**Aim of the task**
The answer must consist of each line below that holds the word "nieuwe", copied as it stands.

[Dataset records]
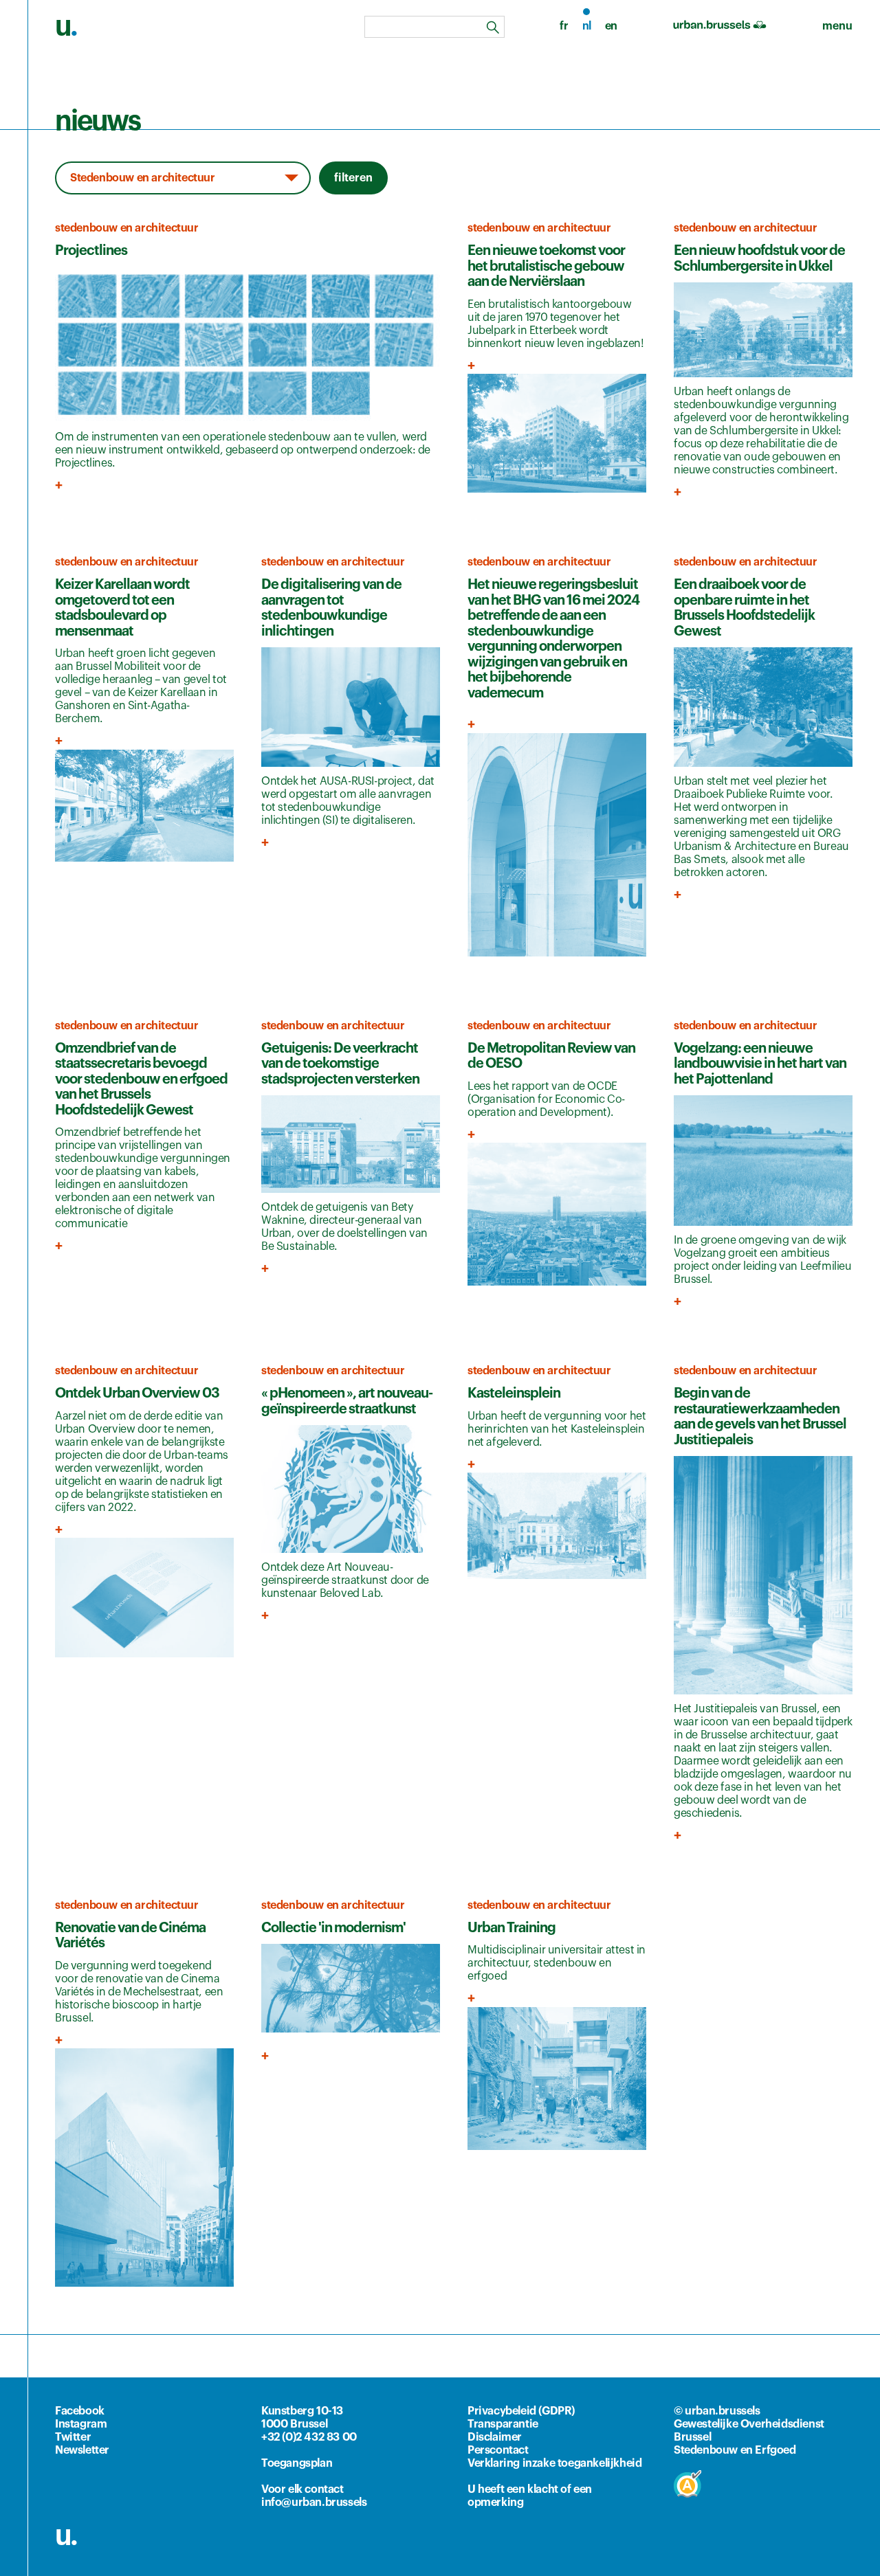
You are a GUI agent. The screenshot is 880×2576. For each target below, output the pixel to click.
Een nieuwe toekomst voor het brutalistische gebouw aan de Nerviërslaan (546, 266)
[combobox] (434, 27)
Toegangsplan (296, 2463)
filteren (353, 177)
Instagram (81, 2424)
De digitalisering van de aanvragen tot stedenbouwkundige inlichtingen (331, 608)
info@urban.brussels (313, 2502)
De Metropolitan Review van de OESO (551, 1056)
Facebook (79, 2411)
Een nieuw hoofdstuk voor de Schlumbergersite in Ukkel (759, 258)
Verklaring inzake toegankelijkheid (554, 2463)
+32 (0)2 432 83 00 (309, 2437)
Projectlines (91, 251)
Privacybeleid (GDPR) (521, 2411)
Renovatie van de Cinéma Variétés (130, 1936)
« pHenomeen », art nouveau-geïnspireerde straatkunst (346, 1401)
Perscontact (498, 2450)
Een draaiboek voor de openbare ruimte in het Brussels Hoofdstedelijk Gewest (744, 608)
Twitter (73, 2437)
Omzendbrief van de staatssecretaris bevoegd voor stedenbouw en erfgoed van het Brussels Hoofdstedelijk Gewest (141, 1079)
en (611, 26)
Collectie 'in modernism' (333, 1928)
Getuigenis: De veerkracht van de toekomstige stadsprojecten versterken (340, 1064)
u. (66, 2535)
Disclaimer (495, 2437)
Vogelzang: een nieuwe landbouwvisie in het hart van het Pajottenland (760, 1064)
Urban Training (512, 1928)
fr (564, 26)
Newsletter (82, 2450)
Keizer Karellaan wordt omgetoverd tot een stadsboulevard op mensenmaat (122, 608)
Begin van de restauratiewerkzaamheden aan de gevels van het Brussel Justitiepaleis (760, 1417)
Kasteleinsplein (514, 1393)
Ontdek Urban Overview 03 (137, 1393)
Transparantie (503, 2424)
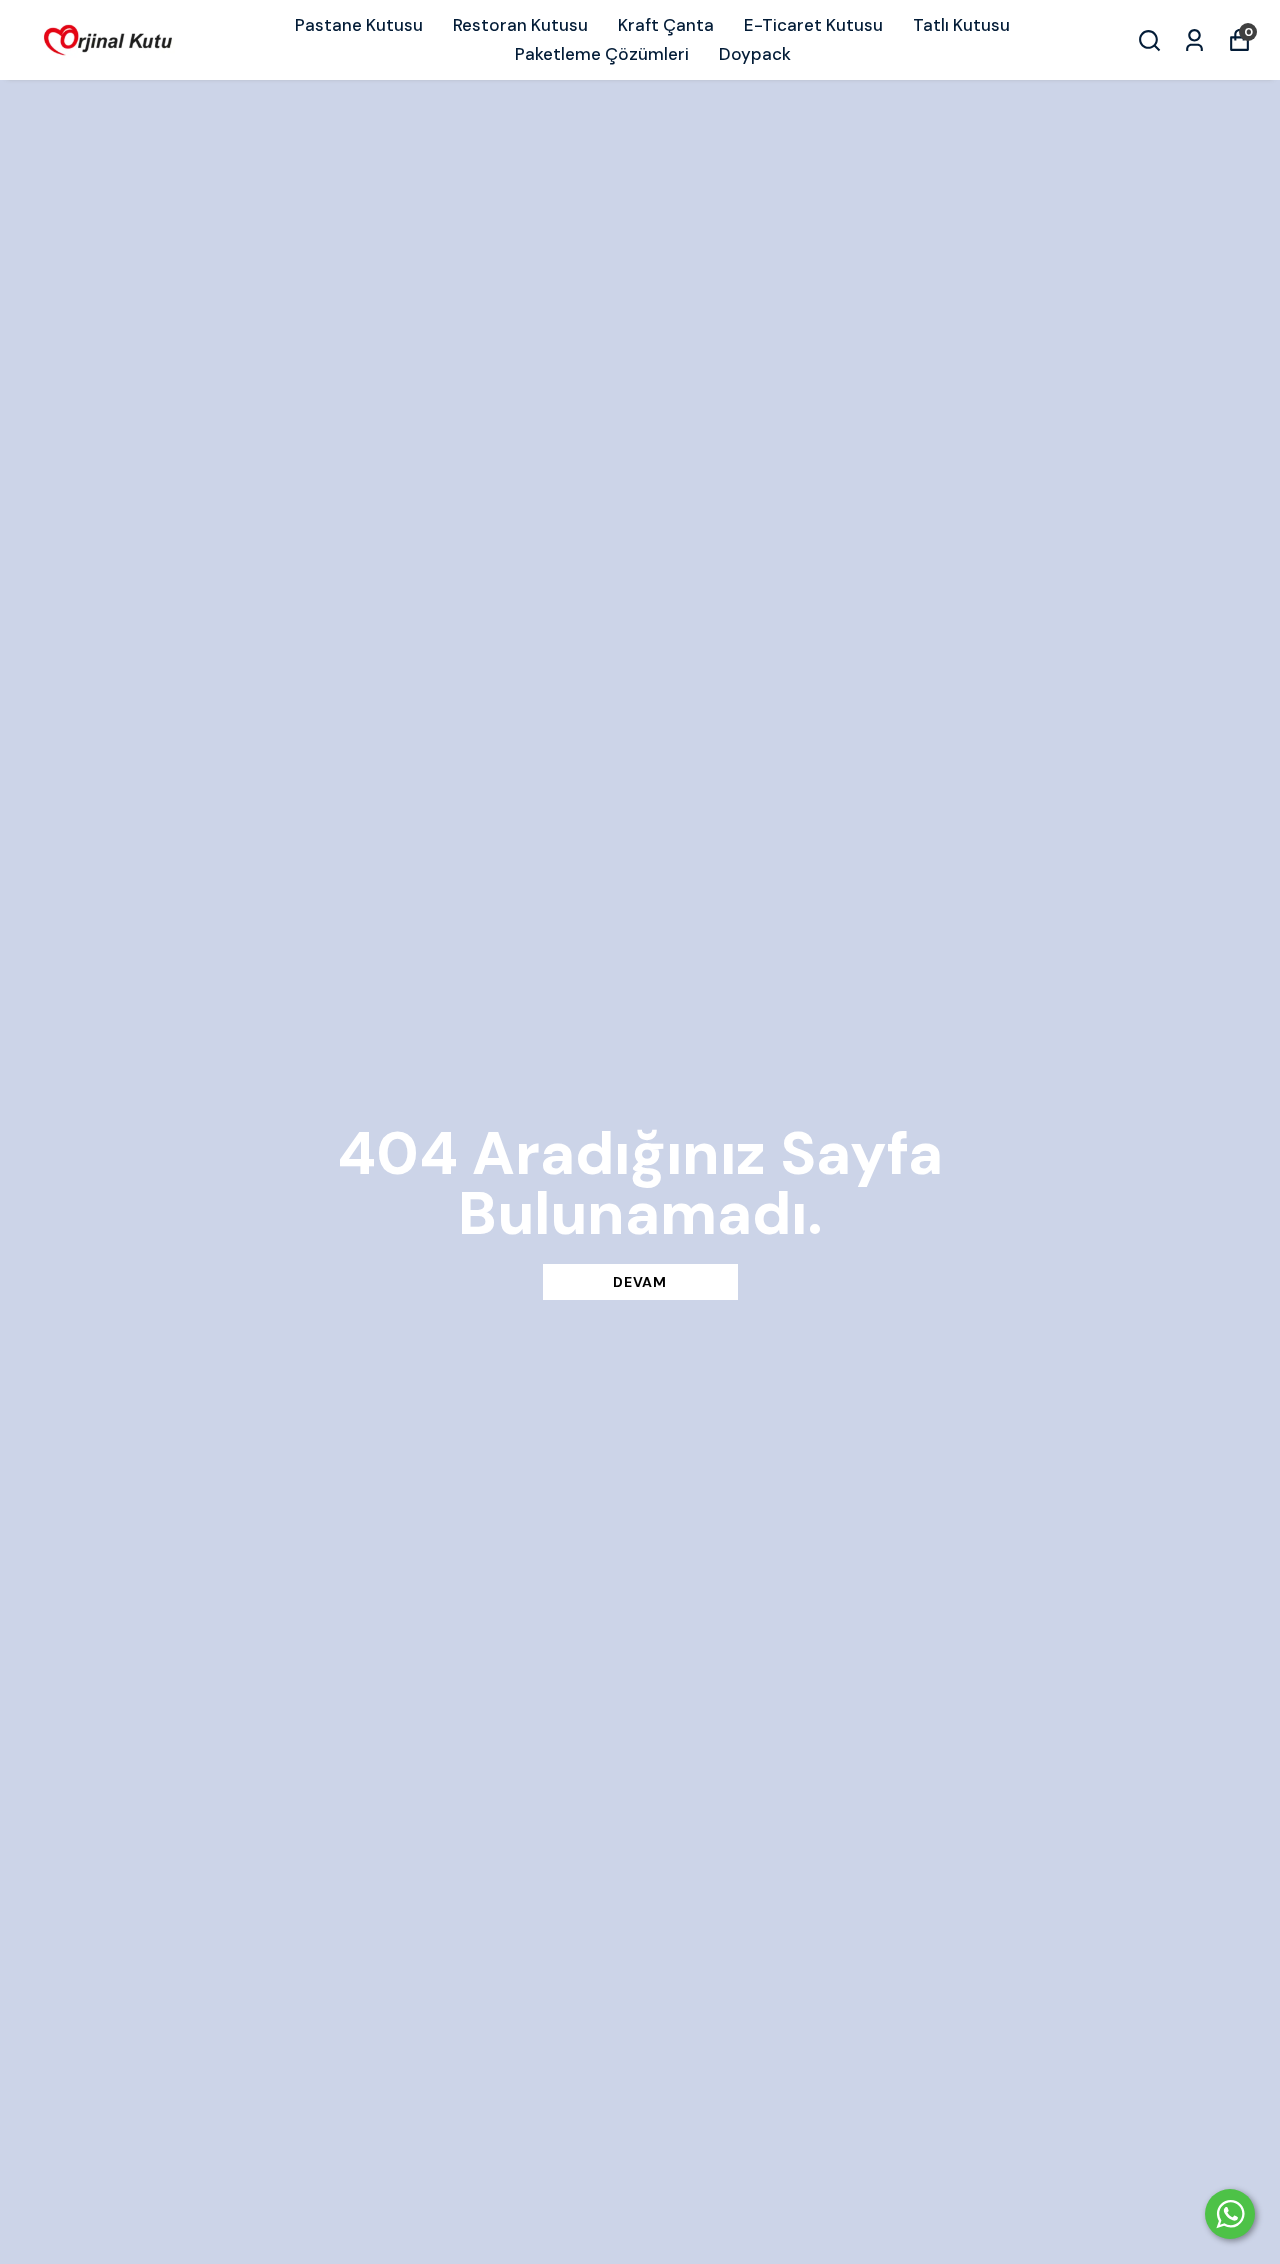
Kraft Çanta (666, 25)
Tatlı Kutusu (961, 25)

**Solution to this problem**
Een nieuwe toekomst voor het brutalistische gebouw aan de Nerviërslaan (546, 266)
Vogelzang: een nieuwe landbouwvisie in het hart van het Pajottenland (760, 1064)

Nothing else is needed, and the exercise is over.